Stored data:
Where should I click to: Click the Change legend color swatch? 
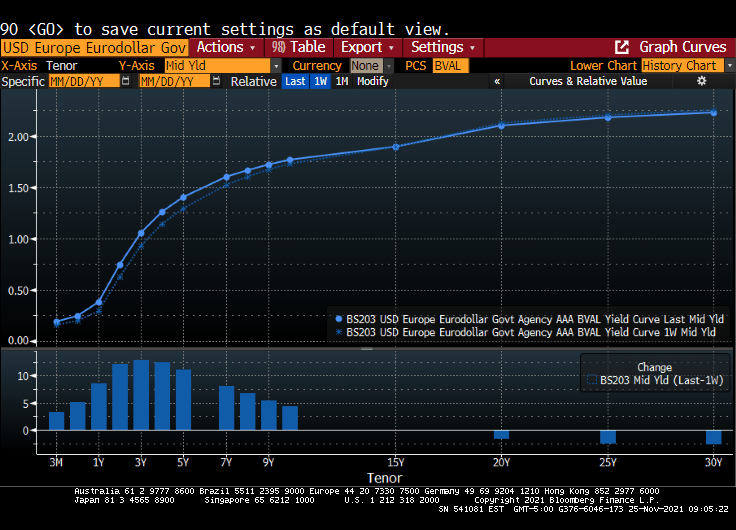[x=592, y=381]
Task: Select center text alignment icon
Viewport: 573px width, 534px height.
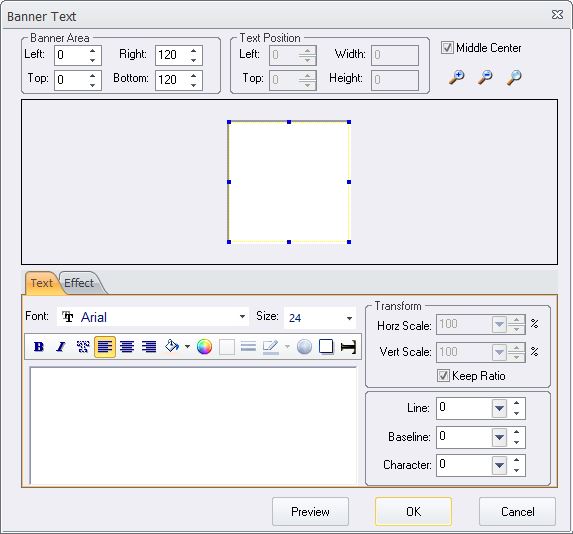Action: [x=127, y=346]
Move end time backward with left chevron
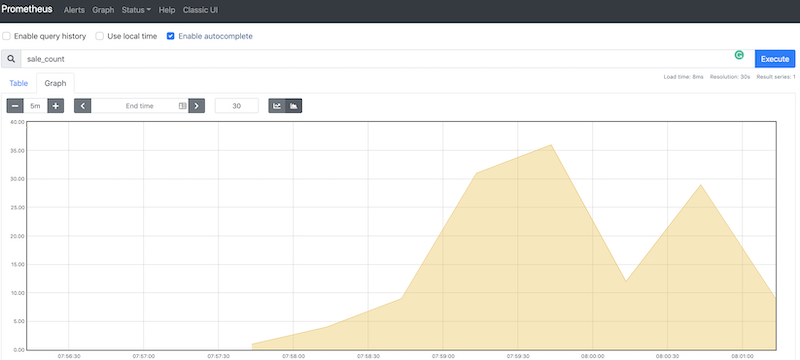800x360 pixels. pyautogui.click(x=83, y=106)
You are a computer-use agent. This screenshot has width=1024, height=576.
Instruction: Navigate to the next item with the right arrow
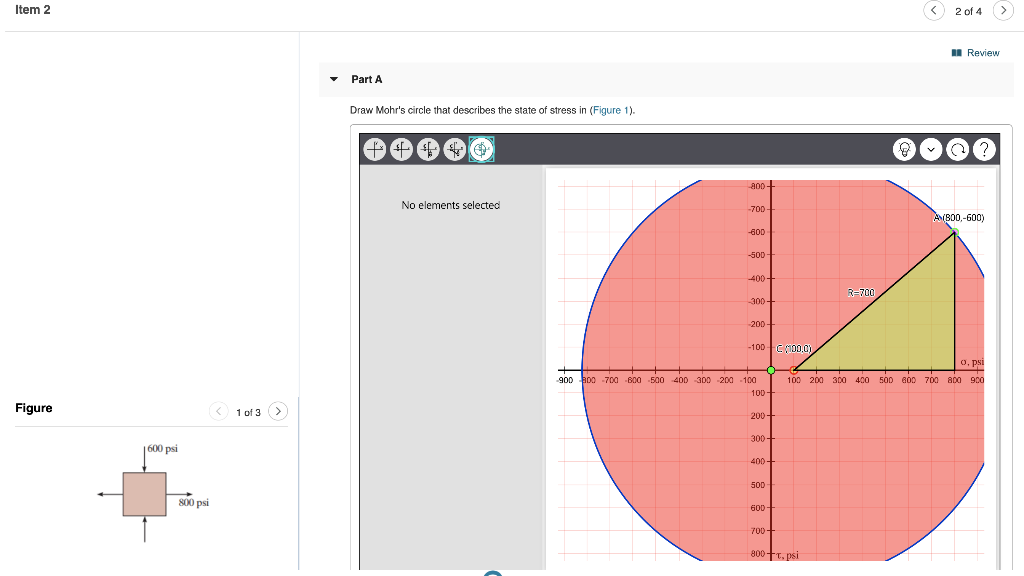(1003, 10)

*Task directions*: An exact copy of the lines from the one with "Task: Select center text alignment icon" through the end of the records: produce that and nothing more, leaving out the pictures.

*Answer to the problem*:
Task: Select center text alignment icon
Viewport: 573px width, 534px height.
Action: [x=127, y=346]
Move end time backward with left chevron
800x360 pixels. pyautogui.click(x=83, y=106)
You are a computer-use agent. This screenshot has width=1024, height=576.
Instruction: Navigate to the next item with the right arrow
(1003, 10)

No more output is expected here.